Des techniques médicales sophistiquées permettent de vaincre certaines formes de stérilité. Pour autant, tous les couples n’y ont pas accès. État des lieux de la législation en vigueur.

L’infertilité n’est plus une fatalité

En France, la probabilité pour un couple fertile et trentenaire d’obtenir naturellement une grossesse est de 25 % par mois. Après l’arrêt de la contraception, la fécondation est moins spontanée. Si le désir d’enfant ne se concrétise pas après plus d’un an de rapports sexuels réguliers et fréquents, il est conseillé de consulter un gynécologue.
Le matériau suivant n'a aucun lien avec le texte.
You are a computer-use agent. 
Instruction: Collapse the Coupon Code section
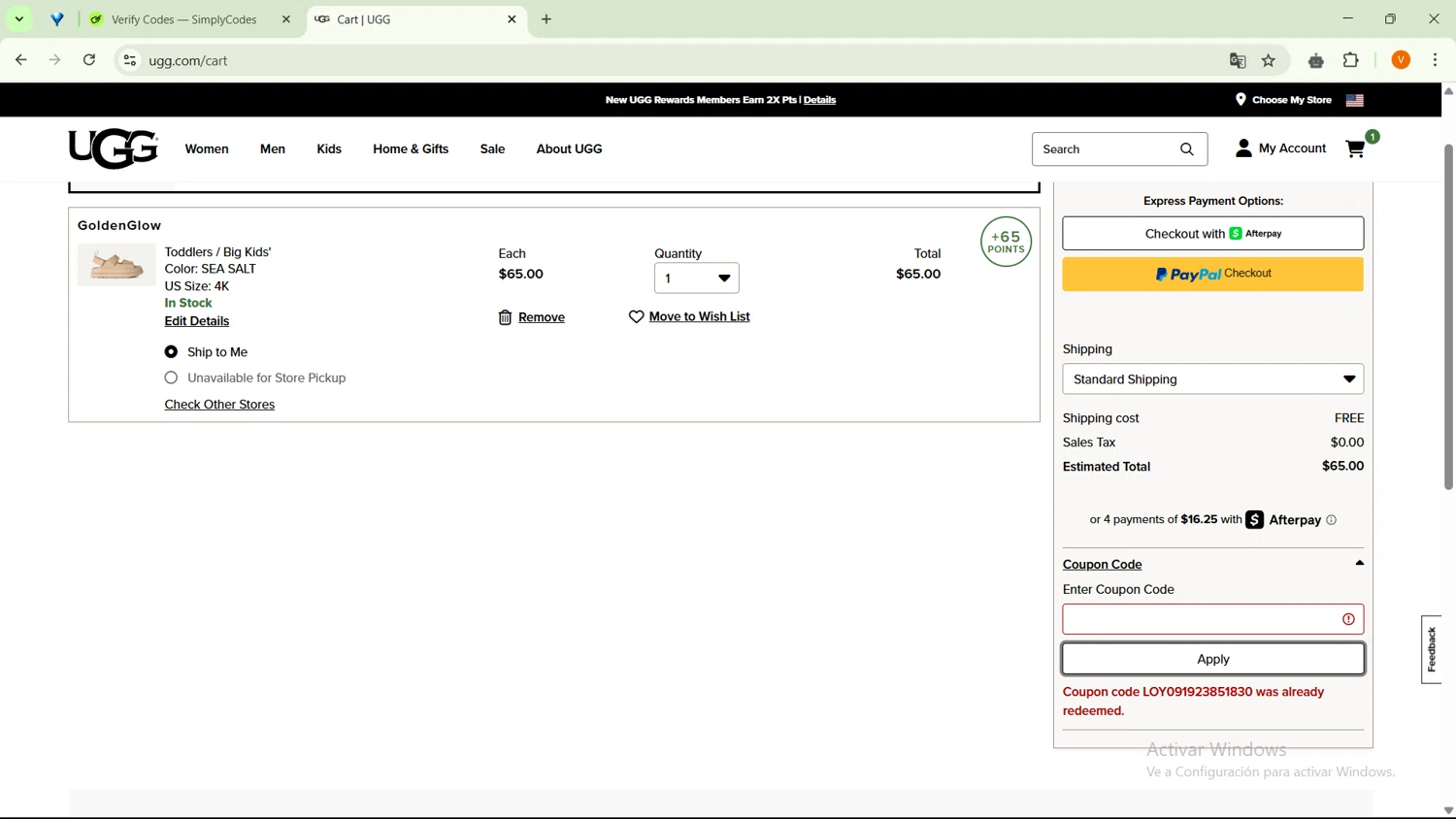[1359, 564]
Si les examens révèlent que l’un des partenaires est stérile, des solutions médicales peuvent permettre de provoquer une grossesse.

"L’infertilité n’est plus une fatalité, rappelle Me Caroline Mécary, ­avocate au barreau de Paris. Les couples qui ne parviennent pas à avoir d’enfants doivent savoir qu’il existe des alternatives à l’adoption, notamment par le biais de la procréation médicalement assistée." Sous ce nom abstrait sont regroupées des pratiques cliniques et biologiques, comme l’insémination artificielle ou la fécondation in vitro, qui permettent de donner naissance à un enfant en dehors du processus naturel.
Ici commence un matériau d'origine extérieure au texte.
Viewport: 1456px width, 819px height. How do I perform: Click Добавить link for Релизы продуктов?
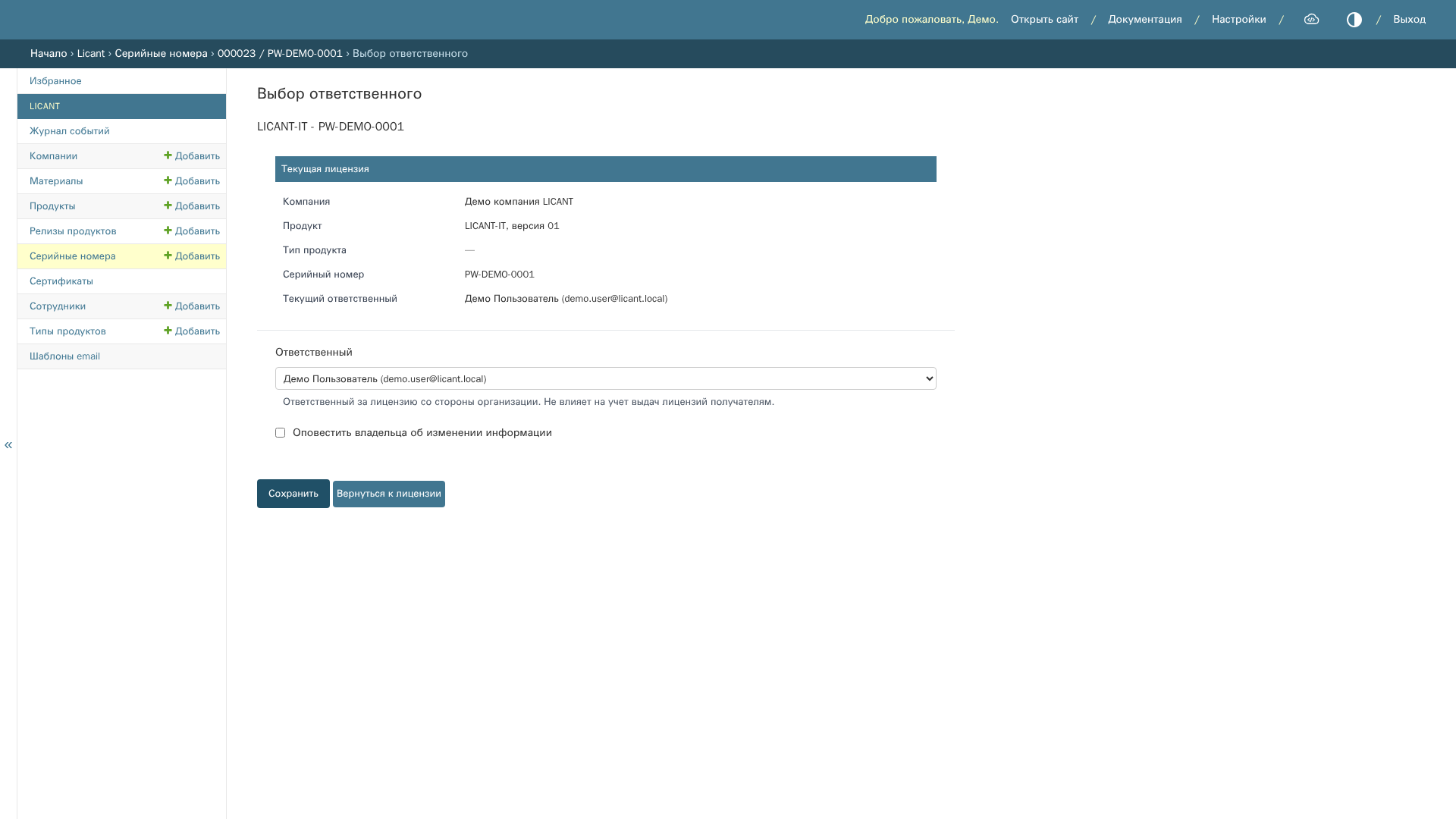tap(192, 231)
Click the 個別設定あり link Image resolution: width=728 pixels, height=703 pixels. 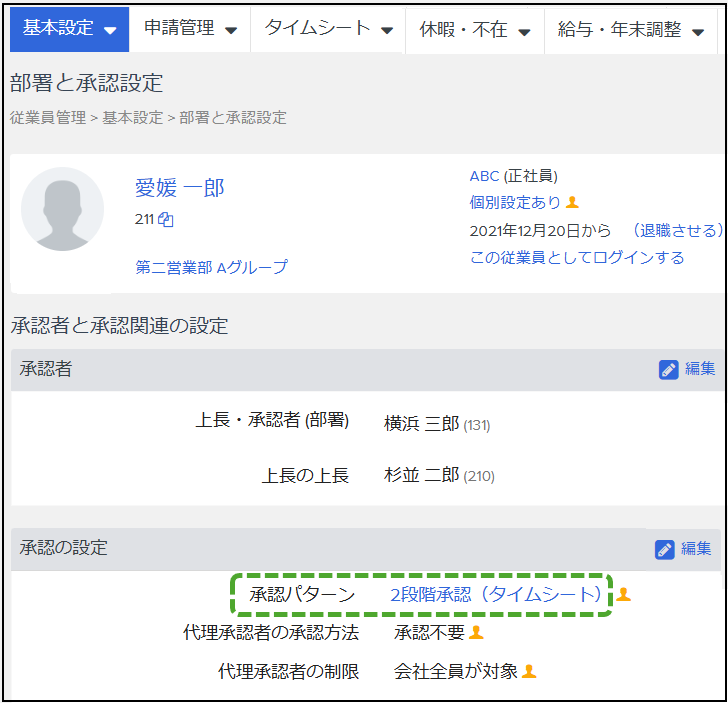515,203
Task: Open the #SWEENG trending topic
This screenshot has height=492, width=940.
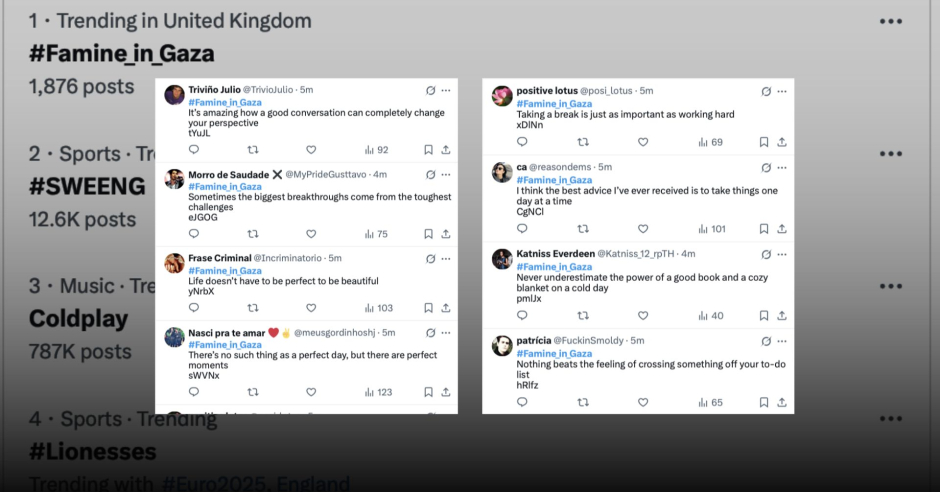Action: point(87,186)
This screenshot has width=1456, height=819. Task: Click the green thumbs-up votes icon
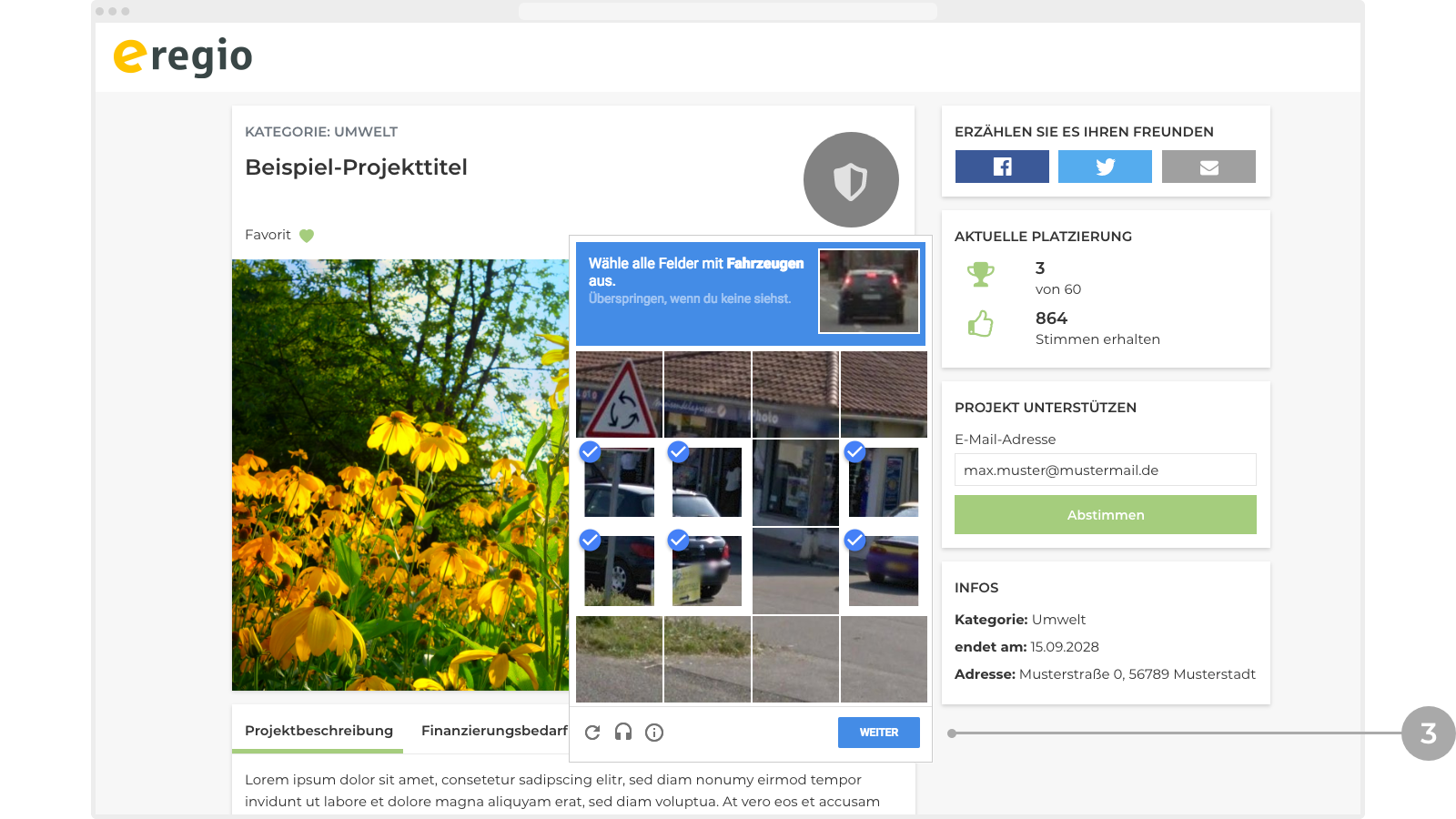click(x=980, y=324)
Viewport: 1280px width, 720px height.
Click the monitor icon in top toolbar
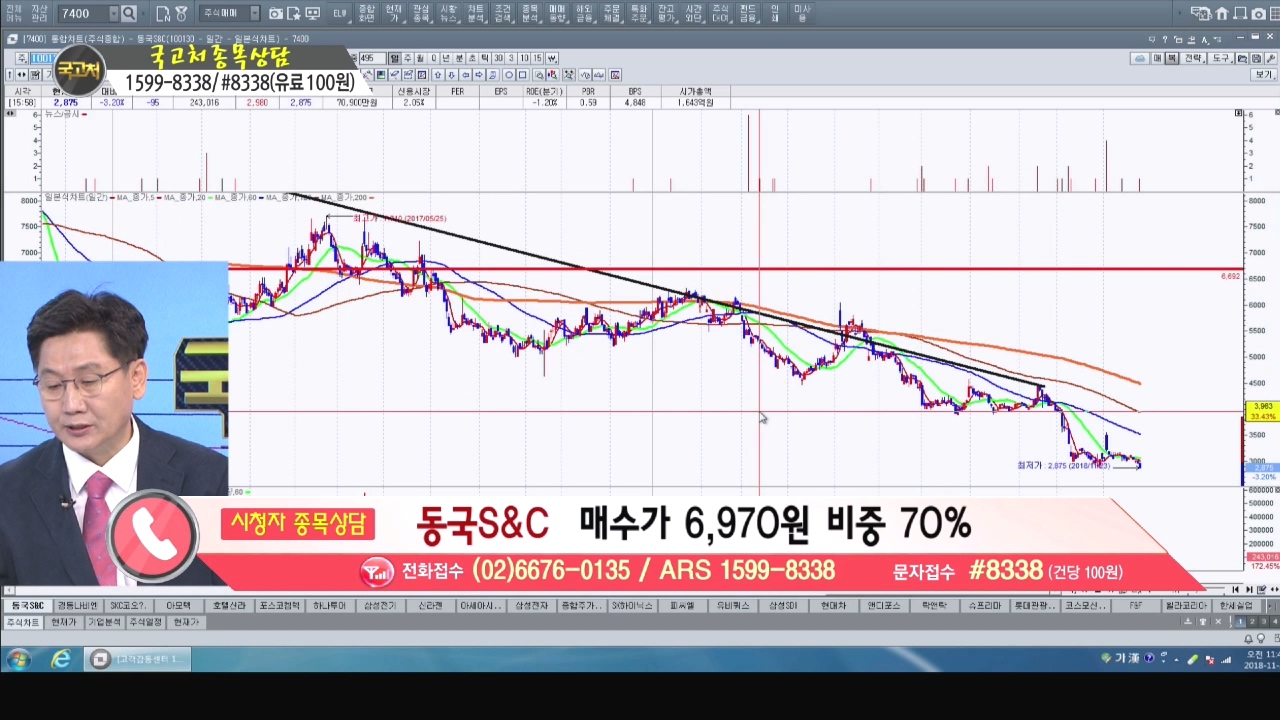[312, 14]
PMA : les conditions sine qua non

Si ces techniques représentent un nouvel espoir, elles ne sont ni garanties ni automatiques. "Légalement, l’accès à ce genre d’interventions est très encadré", prévient Me Mécary. Seuls les couples hétérosexuels mariés ou vivant depuis au moins deux ans ensemble peuvent y prétendre. "La loi exclut ainsi les ménages homosexuels et les célibataires de tout recours à la PMA", souligne Me Mécary.

illustration Expert
Ensuite, le couple doit justifier d’un motif médical. "Tel est le cas lorsque l’un des époux souffre d’une infertilité pathologique, ou qu’il risque de transmettre une maladie d’une particulière gravité à l’enfant", précise l’avocate.
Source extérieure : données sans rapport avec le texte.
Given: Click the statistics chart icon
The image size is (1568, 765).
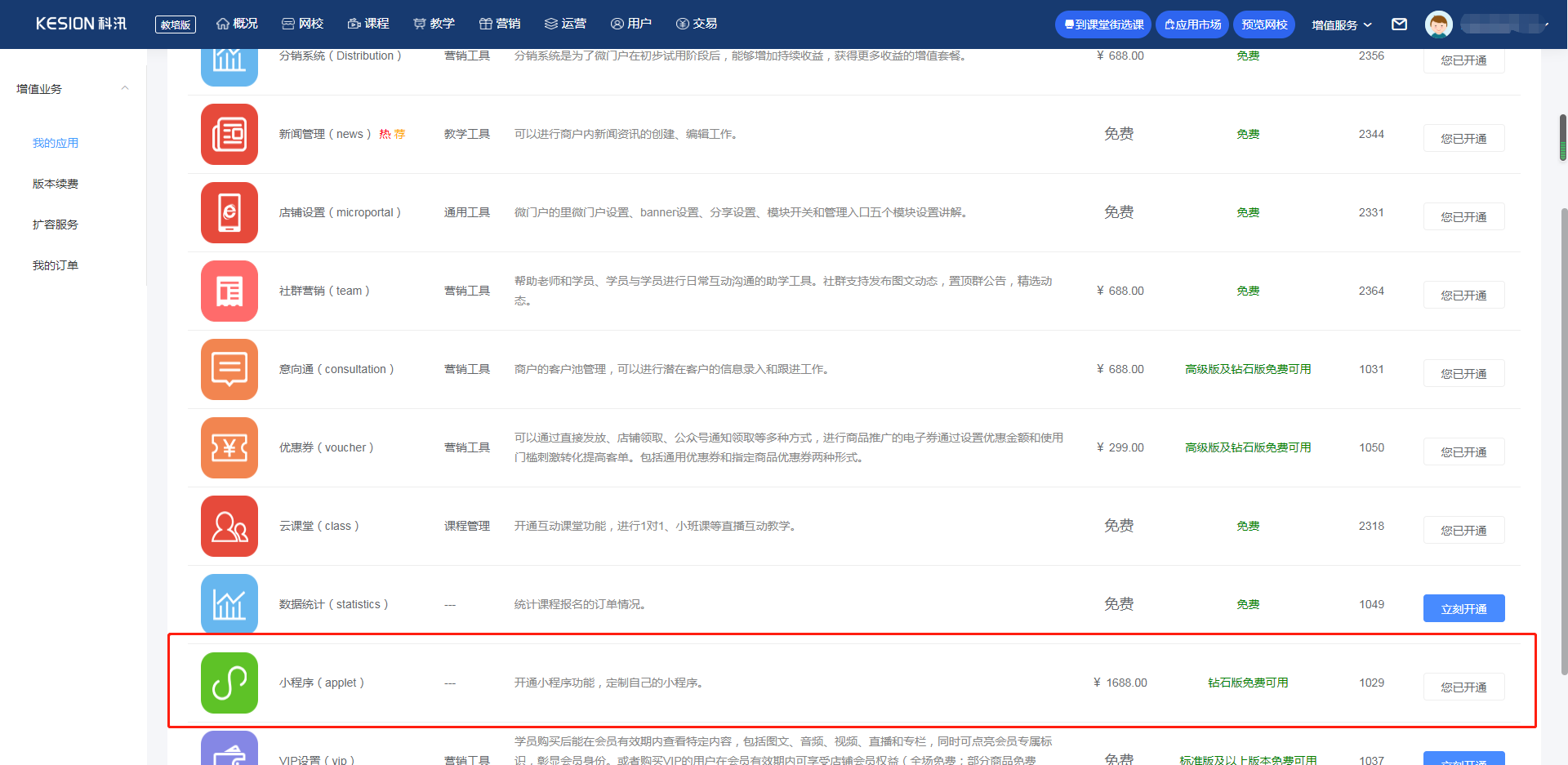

Depuis la loi du 6 août 2004, le cercle des bénéficiaires s’est élargi aux parents dont un enfant est atteint d’une maladie héréditaire, incurable et mortelle. L’objectif est de donner naissance à un nouvel enfant, appelé "bébé médicament", qui permettra, grâce à une greffe, de soigner l’aîné malade. Dans cette hypothèse, les médecins opèrent une sélection parmi les embryons conçus in vitro pour déterminer lequel est le plus compatible.

Le remboursement de la PMA, quant à lui, n’est pas systématique. L’assurance-maladie ne prend l’acte en charge à 100 % que chez les femmes de moins de 43 ans, dans la limite de six inséminations artificielles et de quatre fécondations in vitro par grossesse recherchée.